Spin manipulation and spin-lattice interaction in magnetic colloidal quantum dots

We report on the spin-lattice interaction and coherent manipulation of electron spins in Mn-doped colloidal PbS quantum dots (QDs) by electron spin resonance. We show that the phase memory time,$T_M$, is limited by Mn–Mn dipolar interactions, hyperfine interactions of the protons (${}^1\mathrm{H}$) on the QD capping ligands with Mn ions in their proximity (<1 nm), and surface phonons originating from thermal fluctuations of the capping ligands. In the low Mn concentration limit and at low temperature, we achieve a long phase memory time constant $T_M\sim 0.9\mu \mathrm{s}$, thus enabling the observation of Rabi oscillations.
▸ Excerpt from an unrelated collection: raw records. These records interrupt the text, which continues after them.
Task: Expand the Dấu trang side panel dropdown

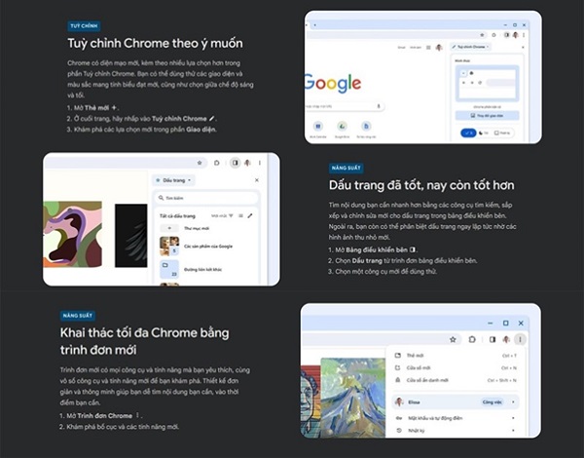Action: click(173, 180)
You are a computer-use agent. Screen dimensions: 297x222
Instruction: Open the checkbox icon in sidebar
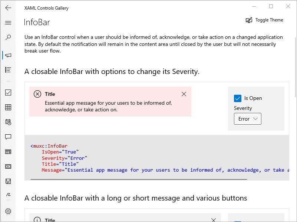pos(8,93)
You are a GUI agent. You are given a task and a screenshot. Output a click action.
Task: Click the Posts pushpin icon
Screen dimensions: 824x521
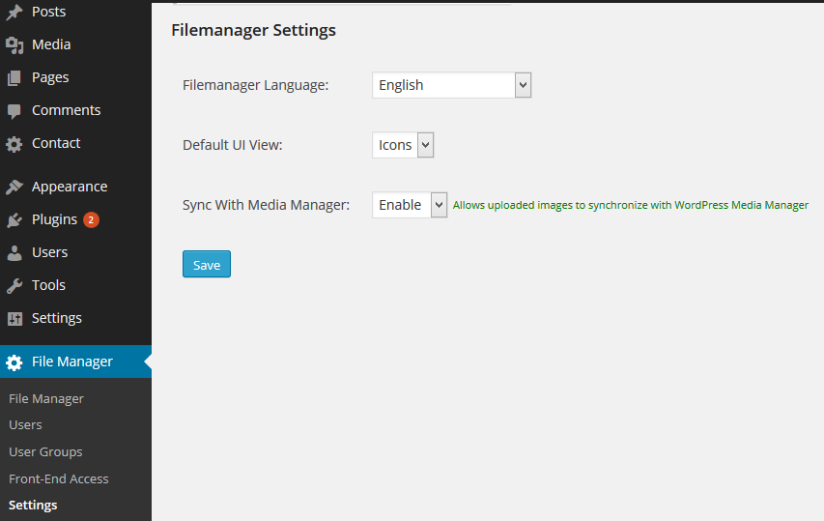tap(14, 12)
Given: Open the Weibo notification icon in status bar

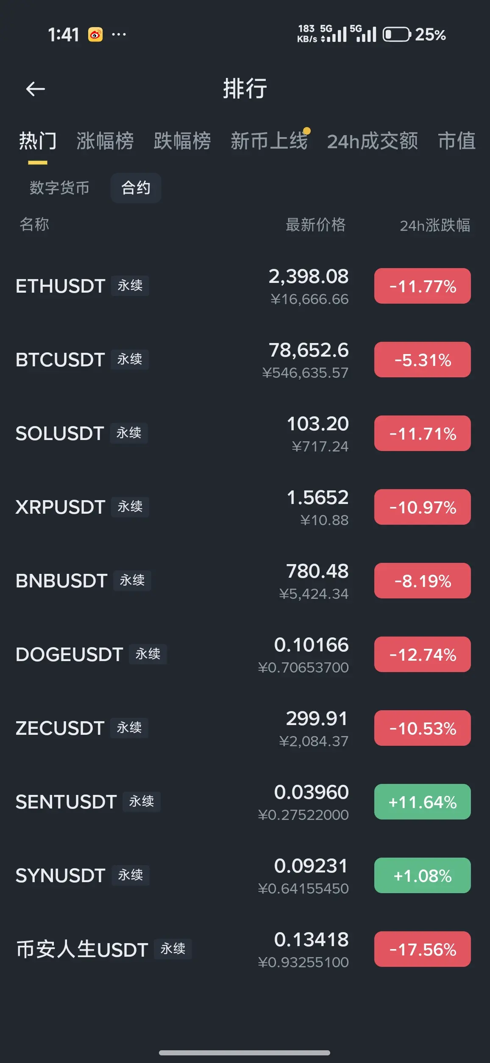Looking at the screenshot, I should [x=95, y=34].
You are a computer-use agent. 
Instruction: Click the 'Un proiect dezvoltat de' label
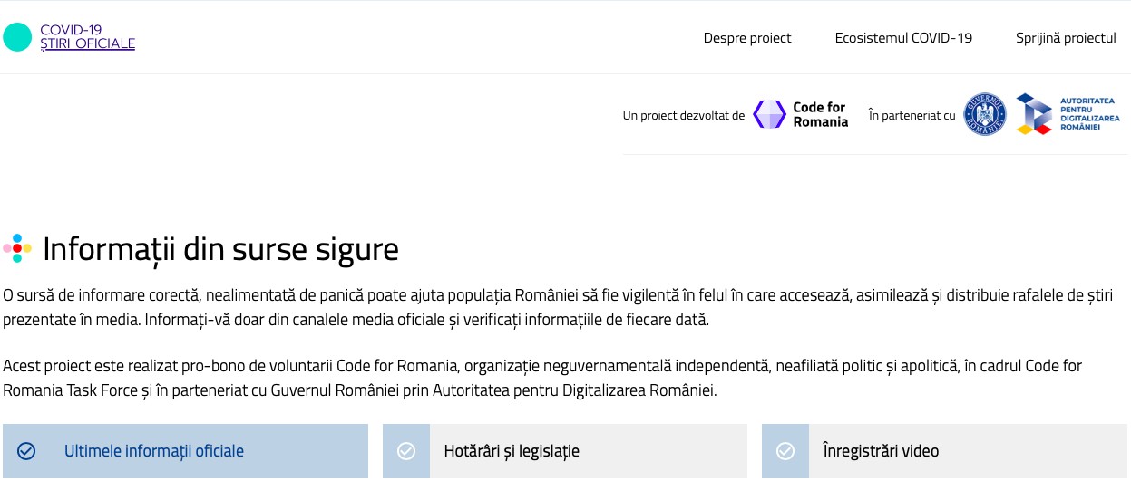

Our findings suggest routes to the rational design of magnetic colloidal QDs with phase memory times exceeding the current limits of relevance for the implementation of QDs as qubits in quantum information processing.

Figure 1

Continuous-wave ESR spectra of PbS:Mn QDs at different Mn concentrations, $x$. Inset: sketch of the PbS:Mn crystal lattice with substitutional $\mathrm{M}{\mathrm{n}}_{\mathrm{Pb}}$.

Figure 2

Spin echo (a) and inversion recovery (b) measurements at different $x$ at 5 K. The cyan curve in (a) is the simulation to Eq. (4), as discussed in the text. Inset in (a) shows the ESEEM spectrum and cartoon of the PbS:Mn QDs. Pulse sequence schemes are also shown in (a) and (b).

Figure 3

Dependence of $1/T_1$ (circles) and $1/T_M$ (stars) on the (a) Mn content and (b) temperature for $x=0.05\%$. Experimental errors are within the size of the symbols. The line in (a) is the calculated dipolar limit, $1/T_{\mathrm{dip}}$. The line in (b) is a fit to $1/T_1=A_{1}T$ with $A_1=\left(6.44\pm 0.05\right)\times {10}^{-3}\mu {\mathrm{s}}^{-1}{\mathrm{K}}^{-1}$.

Figure 4

(a) Rabi oscillations and (b) fast Fourier transform for PbS:Mn QDs with $x=0.05\%$ at various values of $B_1=0.2-1.6\mathrm{mT}$ at $T=5\mathrm{K}$ and $B_0=345\mathrm{mT}$. The nutation pulse scheme, the electron-${}^1\mathrm{H}$ nutation frequency (red dashed line) and the Rabi frequencies (arrows) are shown.